• 1427
    onu seven insanın yaşama sevincidir...

    galatasarayı ne kadar çok sevdiğimi bu sezon anladım....
    insan bazen başarılı olduğu için, güçlü olduğu için sever bir takımı...
    ama bu sezon yerin dibine girmemize az kalmış olmasına rağmen; formamı giyip, insanların "yazık hala maça mı gidiyorlar" bakışları arasında, onları takmadan yürümek... gerçekten sevdiğim renklerin peşinde koşmak... beni o kadar mutlu ediyordu ki...
    evet bazen bitsin şu lanet sezon diyorum...
    ama yine de bir gram soğumadım takımımdan...

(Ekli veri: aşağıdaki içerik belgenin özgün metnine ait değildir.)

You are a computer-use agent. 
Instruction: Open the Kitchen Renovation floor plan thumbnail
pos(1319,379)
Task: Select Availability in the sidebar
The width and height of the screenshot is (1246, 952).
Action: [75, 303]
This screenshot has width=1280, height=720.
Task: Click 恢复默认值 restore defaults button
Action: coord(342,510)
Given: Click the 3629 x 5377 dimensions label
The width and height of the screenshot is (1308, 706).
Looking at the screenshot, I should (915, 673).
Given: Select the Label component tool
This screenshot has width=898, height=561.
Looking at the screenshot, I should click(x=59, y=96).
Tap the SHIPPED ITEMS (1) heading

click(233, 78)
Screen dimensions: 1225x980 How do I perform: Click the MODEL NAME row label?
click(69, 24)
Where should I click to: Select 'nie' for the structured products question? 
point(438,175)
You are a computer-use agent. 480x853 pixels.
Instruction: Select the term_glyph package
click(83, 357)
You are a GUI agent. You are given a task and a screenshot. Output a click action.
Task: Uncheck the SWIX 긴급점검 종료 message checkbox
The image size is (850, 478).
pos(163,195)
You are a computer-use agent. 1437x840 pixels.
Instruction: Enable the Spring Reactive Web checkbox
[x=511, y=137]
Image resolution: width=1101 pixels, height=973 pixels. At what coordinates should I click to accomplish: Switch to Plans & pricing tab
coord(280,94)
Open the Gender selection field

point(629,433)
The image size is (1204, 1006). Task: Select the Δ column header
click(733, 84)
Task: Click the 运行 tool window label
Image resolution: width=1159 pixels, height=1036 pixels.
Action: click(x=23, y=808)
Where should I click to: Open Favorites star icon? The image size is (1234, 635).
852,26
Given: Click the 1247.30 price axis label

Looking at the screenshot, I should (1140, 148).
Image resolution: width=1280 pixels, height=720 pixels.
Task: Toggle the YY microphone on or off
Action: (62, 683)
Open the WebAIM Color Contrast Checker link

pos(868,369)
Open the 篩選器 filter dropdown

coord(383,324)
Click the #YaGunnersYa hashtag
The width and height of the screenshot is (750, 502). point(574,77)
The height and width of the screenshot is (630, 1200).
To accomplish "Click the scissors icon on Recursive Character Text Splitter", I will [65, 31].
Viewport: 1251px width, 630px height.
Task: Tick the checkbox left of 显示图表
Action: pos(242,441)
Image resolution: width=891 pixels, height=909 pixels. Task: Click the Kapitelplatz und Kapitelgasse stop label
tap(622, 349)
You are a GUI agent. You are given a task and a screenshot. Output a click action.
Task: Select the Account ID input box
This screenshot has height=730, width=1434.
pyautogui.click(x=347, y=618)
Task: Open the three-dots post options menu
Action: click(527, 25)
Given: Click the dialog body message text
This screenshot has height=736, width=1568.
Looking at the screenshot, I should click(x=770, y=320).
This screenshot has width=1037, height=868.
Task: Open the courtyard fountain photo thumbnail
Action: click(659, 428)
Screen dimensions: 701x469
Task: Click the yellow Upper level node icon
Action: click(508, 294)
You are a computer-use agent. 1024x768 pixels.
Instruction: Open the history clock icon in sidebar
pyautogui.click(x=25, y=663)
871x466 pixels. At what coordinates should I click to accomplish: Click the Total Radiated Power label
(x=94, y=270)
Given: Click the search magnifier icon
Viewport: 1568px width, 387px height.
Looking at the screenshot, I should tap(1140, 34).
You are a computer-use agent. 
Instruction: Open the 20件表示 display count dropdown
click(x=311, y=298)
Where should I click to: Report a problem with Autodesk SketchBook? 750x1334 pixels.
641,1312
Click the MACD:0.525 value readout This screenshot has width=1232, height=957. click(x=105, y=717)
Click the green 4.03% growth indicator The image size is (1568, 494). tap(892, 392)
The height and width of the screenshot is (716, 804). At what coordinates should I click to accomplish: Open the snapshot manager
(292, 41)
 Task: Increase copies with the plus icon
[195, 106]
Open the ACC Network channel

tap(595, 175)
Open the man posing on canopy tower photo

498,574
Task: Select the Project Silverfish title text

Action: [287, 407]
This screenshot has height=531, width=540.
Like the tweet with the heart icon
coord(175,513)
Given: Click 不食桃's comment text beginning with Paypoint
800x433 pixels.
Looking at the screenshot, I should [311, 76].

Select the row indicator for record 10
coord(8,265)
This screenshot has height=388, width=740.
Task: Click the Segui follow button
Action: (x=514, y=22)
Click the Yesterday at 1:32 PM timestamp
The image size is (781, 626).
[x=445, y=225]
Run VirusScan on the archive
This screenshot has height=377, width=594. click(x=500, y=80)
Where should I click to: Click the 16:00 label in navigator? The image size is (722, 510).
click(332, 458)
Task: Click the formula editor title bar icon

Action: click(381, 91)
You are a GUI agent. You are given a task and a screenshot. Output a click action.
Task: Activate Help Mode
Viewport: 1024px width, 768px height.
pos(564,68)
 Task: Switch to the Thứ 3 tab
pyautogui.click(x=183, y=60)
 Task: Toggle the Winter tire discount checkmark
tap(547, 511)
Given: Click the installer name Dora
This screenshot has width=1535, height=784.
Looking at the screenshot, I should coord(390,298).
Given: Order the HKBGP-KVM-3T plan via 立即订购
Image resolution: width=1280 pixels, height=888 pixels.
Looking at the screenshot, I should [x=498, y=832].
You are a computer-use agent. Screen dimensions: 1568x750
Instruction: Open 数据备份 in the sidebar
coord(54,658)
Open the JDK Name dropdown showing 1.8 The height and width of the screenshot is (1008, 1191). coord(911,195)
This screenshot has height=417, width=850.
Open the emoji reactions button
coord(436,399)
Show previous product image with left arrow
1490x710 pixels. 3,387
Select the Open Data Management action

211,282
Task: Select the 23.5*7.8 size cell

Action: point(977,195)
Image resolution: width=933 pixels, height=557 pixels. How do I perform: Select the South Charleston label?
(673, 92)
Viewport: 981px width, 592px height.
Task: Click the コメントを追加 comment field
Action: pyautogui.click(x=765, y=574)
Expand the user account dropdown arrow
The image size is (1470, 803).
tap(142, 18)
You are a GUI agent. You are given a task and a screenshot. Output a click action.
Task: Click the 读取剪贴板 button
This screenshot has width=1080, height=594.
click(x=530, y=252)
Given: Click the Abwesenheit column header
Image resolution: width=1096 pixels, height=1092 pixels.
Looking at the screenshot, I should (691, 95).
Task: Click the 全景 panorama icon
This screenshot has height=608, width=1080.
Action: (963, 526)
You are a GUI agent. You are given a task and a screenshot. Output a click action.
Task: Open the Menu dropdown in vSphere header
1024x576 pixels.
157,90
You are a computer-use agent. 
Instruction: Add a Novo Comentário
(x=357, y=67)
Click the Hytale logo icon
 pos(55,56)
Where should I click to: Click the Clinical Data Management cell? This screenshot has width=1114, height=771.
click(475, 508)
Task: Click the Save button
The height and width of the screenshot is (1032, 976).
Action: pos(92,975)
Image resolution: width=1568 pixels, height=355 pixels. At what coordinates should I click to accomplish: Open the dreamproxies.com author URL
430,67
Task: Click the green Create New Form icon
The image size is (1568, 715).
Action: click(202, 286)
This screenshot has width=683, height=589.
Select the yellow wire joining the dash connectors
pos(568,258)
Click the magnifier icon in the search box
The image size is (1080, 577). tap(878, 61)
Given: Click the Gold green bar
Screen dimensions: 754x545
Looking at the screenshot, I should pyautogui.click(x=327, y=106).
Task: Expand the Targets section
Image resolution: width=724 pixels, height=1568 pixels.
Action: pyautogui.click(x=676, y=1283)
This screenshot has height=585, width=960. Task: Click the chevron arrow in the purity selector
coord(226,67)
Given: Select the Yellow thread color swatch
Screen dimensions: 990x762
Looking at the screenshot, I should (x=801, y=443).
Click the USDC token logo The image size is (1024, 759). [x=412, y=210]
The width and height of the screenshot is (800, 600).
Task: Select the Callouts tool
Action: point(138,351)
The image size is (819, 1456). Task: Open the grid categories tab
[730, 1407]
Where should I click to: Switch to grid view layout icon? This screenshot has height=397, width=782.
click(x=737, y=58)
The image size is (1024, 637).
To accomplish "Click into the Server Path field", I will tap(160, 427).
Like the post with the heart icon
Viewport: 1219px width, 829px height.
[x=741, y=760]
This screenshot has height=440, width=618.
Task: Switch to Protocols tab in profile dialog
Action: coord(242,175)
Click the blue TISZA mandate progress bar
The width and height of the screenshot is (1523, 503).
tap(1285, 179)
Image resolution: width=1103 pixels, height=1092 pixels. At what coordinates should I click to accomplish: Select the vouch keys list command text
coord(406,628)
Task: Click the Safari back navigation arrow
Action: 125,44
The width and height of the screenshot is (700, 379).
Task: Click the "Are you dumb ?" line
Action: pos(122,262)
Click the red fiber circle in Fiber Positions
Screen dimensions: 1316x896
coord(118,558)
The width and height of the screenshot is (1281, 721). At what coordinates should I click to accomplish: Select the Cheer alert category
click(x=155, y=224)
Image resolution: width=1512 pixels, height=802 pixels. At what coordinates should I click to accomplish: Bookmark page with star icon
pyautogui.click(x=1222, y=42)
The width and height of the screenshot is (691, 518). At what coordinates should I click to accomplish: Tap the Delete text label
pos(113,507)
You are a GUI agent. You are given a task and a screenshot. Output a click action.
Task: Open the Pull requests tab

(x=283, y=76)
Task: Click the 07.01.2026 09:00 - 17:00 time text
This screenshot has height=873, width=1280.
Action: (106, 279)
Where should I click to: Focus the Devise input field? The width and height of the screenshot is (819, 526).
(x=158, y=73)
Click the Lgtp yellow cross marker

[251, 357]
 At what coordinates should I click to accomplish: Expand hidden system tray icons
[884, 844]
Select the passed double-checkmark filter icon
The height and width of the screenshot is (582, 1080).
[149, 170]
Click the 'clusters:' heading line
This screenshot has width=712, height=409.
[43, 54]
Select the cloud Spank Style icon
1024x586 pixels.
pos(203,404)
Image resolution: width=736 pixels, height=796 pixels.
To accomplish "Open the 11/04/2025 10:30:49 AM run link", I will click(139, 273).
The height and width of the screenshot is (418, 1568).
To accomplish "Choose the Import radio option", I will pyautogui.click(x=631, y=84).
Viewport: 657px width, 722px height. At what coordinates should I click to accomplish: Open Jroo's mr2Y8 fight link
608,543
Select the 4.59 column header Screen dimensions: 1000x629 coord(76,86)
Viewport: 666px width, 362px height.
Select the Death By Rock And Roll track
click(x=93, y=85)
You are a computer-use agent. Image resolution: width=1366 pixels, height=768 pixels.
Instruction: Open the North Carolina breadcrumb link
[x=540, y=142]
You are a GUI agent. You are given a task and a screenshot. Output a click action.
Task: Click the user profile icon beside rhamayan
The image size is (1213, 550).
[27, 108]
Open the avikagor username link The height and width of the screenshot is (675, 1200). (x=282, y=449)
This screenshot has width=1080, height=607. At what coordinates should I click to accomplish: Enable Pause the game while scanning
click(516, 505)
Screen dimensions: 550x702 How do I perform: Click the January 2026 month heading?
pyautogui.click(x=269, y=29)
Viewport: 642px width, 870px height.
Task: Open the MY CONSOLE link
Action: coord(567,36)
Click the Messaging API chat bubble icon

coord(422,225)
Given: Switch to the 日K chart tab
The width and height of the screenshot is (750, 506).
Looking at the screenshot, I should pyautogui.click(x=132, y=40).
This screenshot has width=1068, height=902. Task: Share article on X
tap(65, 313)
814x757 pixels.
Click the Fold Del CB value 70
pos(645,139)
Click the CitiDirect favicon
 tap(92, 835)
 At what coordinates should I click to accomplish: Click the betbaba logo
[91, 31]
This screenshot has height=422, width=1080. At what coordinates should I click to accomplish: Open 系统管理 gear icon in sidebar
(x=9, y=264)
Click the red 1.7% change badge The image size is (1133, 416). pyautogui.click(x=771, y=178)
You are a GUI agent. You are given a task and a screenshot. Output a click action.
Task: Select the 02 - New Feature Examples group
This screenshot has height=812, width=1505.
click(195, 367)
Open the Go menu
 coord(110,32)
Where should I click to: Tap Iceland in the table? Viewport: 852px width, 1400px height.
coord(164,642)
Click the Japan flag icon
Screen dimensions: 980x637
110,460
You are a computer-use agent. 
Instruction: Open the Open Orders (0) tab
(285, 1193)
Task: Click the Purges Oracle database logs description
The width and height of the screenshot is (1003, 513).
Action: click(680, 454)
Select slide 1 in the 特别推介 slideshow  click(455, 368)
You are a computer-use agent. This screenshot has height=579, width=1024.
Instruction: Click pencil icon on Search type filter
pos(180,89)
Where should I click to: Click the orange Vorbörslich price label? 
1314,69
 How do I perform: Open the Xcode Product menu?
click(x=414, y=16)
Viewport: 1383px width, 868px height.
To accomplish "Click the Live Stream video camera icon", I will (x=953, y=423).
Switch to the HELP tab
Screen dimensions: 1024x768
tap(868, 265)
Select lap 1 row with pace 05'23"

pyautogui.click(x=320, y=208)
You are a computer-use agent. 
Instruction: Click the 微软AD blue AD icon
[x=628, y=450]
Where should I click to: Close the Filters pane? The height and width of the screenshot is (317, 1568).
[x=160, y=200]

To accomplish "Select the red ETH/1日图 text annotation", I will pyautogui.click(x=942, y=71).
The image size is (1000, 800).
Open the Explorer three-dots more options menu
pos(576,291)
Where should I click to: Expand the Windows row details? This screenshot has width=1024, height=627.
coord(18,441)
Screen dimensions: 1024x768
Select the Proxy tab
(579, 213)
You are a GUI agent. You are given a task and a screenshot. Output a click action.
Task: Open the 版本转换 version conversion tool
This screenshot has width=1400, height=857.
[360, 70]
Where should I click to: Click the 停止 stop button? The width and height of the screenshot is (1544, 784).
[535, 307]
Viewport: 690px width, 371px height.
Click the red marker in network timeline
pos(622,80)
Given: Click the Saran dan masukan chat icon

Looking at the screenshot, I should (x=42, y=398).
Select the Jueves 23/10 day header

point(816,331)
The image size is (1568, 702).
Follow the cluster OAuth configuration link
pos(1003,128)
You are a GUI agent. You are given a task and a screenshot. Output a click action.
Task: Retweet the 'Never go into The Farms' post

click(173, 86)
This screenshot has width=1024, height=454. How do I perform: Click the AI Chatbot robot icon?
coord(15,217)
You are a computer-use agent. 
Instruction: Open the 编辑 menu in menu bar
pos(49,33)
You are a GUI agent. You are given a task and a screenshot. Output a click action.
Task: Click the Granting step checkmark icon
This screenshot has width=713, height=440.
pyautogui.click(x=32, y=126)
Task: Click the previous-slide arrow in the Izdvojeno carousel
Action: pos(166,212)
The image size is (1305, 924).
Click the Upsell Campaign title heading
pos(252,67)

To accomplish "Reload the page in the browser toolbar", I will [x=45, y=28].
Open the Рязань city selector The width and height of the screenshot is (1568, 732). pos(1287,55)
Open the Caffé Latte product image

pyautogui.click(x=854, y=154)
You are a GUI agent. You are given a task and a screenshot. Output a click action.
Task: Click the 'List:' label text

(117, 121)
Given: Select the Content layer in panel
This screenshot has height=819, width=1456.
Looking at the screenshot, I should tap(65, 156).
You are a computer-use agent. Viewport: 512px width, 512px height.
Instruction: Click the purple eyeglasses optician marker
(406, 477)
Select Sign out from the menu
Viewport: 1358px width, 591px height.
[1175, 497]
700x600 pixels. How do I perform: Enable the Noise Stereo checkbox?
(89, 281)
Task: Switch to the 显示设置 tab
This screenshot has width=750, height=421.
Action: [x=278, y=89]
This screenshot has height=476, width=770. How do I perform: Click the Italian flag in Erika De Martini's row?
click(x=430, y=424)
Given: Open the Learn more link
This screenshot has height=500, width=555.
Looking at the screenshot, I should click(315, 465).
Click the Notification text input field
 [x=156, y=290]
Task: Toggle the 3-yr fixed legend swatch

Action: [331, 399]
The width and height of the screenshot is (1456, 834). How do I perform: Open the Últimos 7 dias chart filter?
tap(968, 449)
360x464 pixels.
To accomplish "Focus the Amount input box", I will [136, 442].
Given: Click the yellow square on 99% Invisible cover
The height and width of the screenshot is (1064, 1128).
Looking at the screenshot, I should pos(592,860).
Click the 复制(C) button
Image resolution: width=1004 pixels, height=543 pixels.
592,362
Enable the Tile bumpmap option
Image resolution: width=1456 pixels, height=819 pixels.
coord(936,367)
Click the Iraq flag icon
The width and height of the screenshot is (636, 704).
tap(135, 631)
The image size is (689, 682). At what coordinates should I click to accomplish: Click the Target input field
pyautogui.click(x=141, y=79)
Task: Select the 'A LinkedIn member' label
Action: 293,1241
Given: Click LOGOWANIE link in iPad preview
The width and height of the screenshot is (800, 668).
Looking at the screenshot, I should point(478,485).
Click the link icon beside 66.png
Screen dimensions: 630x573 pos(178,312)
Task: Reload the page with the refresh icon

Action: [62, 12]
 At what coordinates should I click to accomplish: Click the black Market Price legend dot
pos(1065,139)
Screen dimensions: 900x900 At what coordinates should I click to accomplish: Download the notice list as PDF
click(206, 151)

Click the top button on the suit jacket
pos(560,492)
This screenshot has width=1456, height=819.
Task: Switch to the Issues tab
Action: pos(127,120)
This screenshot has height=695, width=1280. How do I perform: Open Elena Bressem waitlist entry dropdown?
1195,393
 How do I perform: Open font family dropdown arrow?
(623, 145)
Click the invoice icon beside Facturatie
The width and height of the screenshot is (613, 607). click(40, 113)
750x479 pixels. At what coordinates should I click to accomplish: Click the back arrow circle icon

    iyi ki varsın galatasarayım...
  • 1428
    bize her türlü olayı yaşatmış klüptür. daha öncelerin de şampiyonlar ligi kura çekimlerin de 1. torbadan kimi çekeceğimizi düşünürken ve alttaki kek takımların kimler olacağı konusunda fikir yürütürken, şimdi bana 16 nisan 2011 ankaragücü bucaspor maçı'nı heyecanla takip ettiren ligde 14. sırada yer alan takımımdır.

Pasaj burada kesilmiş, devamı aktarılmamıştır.